=== Problem description ===
Return each line of the entries that holds the string "height".

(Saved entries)
--------------------------------
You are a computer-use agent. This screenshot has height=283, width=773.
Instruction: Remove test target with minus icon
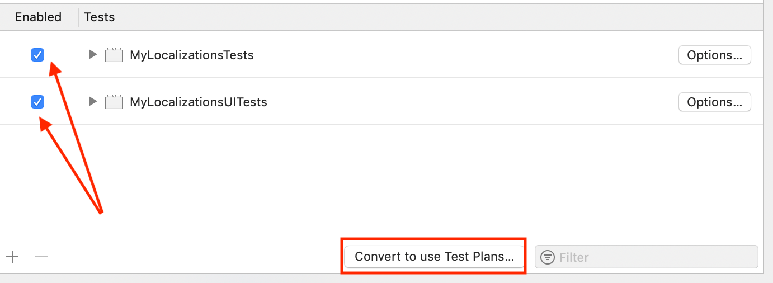click(41, 257)
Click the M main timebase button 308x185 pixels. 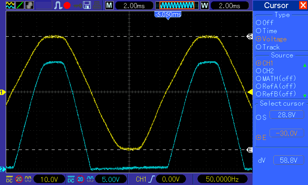pyautogui.click(x=109, y=5)
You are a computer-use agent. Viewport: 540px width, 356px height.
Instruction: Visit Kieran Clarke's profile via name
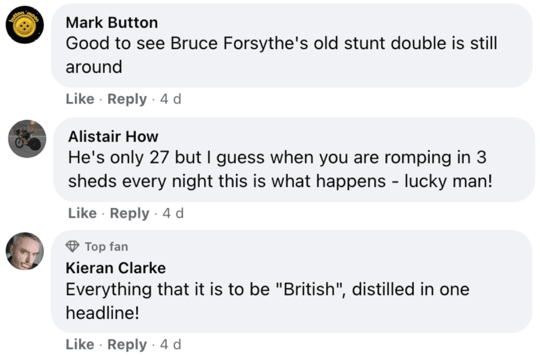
--------------------------------
=== Exercise response ===
You are a computer-use agent. This screenshot has height=283, width=773.
You are a computer-use agent. Viewport: 540px width, 356px height.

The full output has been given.